The trend for even mainstream cars to wear big 18-inch or 19-inch alloy wheels may soon be about to end – and it’s upcoming new WLTP fuel economy regulations that are behind it.
The size of wheels and width of tyres have a significant impact on the CO2 emissions and fuel economy of cars. The current, outdated NEDC fuel economy test has long failed to expose this, which is why wheels have grown so much over the years.
However, early evidence of the new WLTP test suggest it is much more clearly revealing the effects big wheels have on emissions and economy – and experts at Kwik Fit believe this could reverse the trend for ever-larger wheels.

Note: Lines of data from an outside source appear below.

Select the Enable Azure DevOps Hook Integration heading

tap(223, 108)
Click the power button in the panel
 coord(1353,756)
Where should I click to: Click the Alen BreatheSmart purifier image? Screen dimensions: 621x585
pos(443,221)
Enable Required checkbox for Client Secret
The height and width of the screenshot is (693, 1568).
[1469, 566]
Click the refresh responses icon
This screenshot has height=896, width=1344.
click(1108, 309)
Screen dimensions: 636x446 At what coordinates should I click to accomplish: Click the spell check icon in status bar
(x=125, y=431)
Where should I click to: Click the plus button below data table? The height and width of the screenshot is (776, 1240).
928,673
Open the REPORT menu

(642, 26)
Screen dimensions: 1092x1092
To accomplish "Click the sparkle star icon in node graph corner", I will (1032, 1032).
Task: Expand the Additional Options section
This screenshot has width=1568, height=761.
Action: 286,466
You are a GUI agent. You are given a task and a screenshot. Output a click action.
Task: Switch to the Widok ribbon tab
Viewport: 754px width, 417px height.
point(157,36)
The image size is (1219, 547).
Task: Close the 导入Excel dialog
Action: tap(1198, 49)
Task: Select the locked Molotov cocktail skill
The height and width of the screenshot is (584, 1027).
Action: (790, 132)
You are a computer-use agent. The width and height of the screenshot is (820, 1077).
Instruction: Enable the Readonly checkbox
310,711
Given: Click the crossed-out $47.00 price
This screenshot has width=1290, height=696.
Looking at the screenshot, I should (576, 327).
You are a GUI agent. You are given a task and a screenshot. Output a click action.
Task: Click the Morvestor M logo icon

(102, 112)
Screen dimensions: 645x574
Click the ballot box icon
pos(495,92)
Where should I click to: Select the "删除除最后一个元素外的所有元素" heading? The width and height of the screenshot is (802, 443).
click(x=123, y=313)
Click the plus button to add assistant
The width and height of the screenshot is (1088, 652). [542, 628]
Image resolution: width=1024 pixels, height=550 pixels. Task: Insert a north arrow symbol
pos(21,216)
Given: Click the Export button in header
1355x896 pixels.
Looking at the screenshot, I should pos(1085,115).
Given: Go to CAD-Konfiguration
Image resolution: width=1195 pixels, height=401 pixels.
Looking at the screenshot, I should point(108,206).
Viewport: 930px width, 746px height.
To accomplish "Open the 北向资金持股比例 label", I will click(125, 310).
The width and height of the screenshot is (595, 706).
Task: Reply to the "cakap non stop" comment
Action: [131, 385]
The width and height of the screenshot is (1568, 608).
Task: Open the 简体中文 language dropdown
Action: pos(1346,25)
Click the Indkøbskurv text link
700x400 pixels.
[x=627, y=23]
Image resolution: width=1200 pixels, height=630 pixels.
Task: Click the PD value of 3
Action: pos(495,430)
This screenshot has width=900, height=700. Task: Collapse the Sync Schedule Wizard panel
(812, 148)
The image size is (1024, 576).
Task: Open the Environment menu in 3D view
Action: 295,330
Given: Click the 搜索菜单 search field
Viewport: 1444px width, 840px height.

The effect will be particularly obvious to company car drivers, who pay tax based on the CO2 emissions of their car. Fleet sales director Andy Fern predicts “we may see vehicle manufacturers end the trend for larger wheels”.
And if they don’t, user-choosers could force them to. “Company car drivers may think twice about ticking the larger rim size option when specifying a vehicle as it will ultimately hit them in the pocket.”
From 19 to 120
Fern used Kwik Fit analysis to illustrate just how out of control the proliferation of wheel and tyre sizes has become. “In 1997, 19 tyre sizes accounted for up to 90 percent of company car tyre fitments.
“Today, 120 tyre sizes account for 90 percent of fitment – with the remaining 10 percent comprising a staggering 1,030 sizes.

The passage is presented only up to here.